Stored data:
=== Begin Enclosure ===
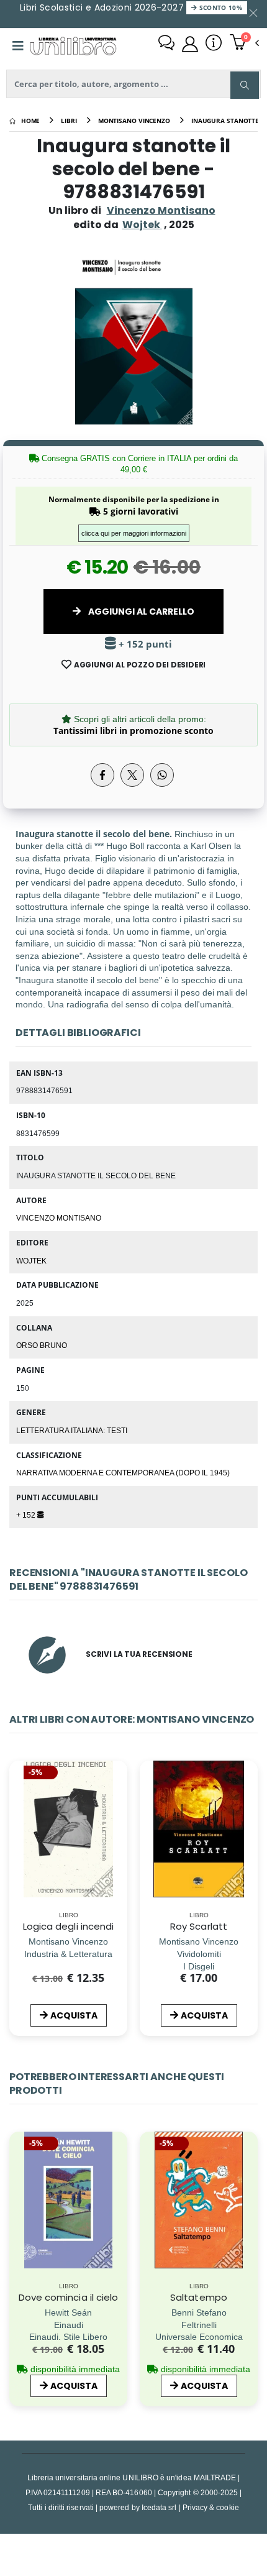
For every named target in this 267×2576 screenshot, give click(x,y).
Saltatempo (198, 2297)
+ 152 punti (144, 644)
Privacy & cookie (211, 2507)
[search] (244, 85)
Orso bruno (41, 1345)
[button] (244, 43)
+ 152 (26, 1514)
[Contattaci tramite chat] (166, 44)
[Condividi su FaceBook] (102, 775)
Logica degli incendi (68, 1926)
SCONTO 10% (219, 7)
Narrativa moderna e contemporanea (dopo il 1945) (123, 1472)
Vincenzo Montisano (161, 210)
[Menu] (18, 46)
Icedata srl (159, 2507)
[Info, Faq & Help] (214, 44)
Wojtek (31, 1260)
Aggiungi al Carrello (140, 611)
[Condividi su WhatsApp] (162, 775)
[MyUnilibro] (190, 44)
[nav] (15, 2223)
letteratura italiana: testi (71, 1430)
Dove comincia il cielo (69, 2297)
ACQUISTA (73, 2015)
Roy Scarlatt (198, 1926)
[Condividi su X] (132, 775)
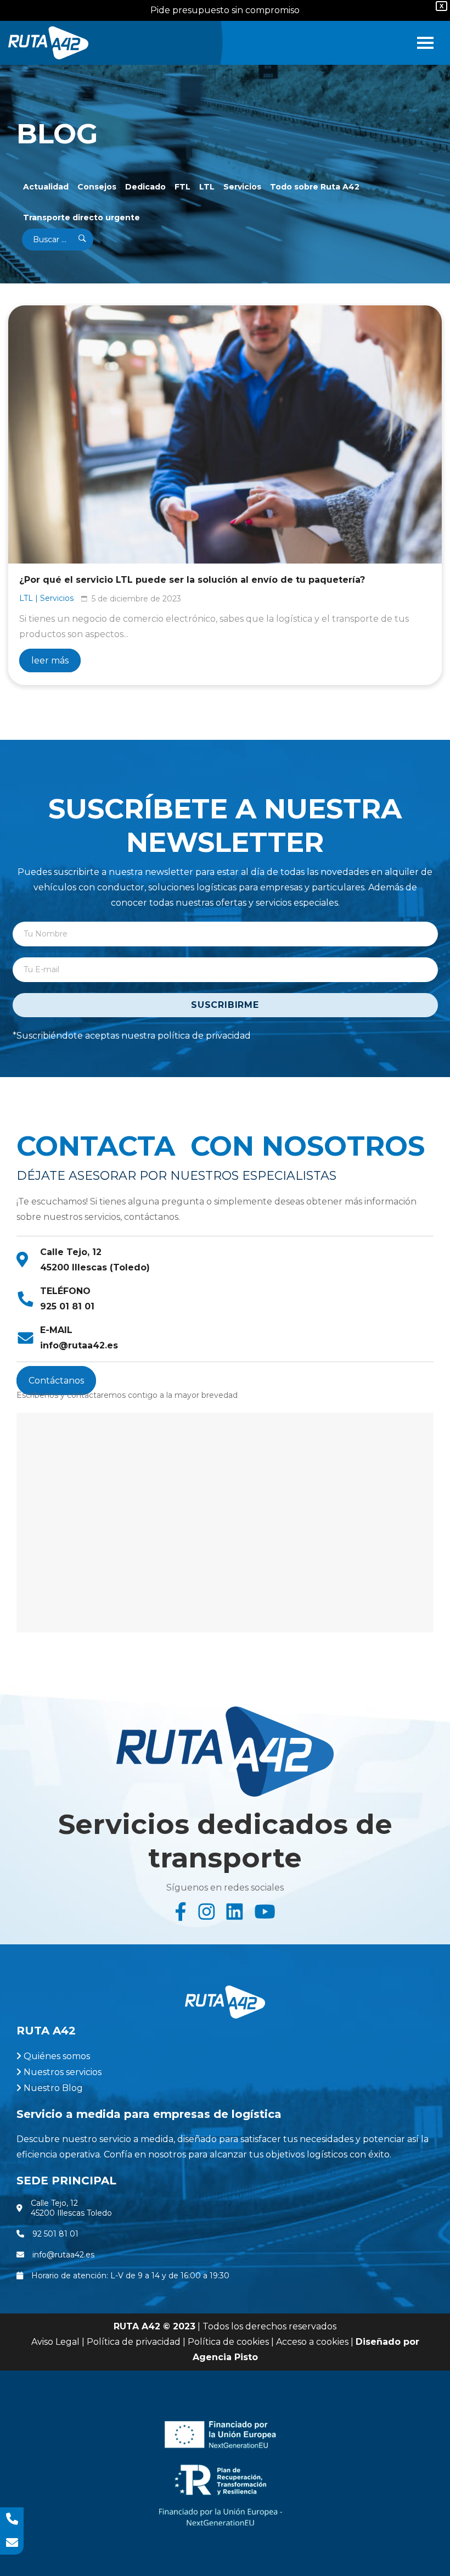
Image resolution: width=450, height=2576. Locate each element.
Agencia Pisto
=== End Enclosure ===
**Work instruction**
Without including a single picture, restate all of the data word for word.

**Result of this exercise**
For every named target in this 267×2576 screenshot, give click(x,y).
Saltatempo (198, 2297)
+ 152 punti (144, 644)
Privacy & cookie (211, 2507)
[search] (244, 85)
Orso bruno (41, 1345)
[button] (244, 43)
+ 152 (26, 1514)
[Contattaci tramite chat] (166, 44)
[Condividi su FaceBook] (102, 775)
Logica degli incendi (68, 1926)
SCONTO 10% (219, 7)
Narrativa moderna e contemporanea (dopo il 1945) (123, 1472)
Vincenzo Montisano (161, 210)
[Menu] (18, 46)
Icedata srl (159, 2507)
[Info, Faq & Help] (214, 44)
Wojtek (31, 1260)
Aggiungi al Carrello (140, 611)
[Condividi su WhatsApp] (162, 775)
[MyUnilibro] (190, 44)
[nav] (15, 2223)
letteratura italiana: testi (71, 1430)
Dove comincia il cielo (69, 2297)
ACQUISTA (73, 2015)
Roy Scarlatt (198, 1926)
[Condividi su X] (132, 775)
Image resolution: width=450, height=2576. Locate each element.
Agencia Pisto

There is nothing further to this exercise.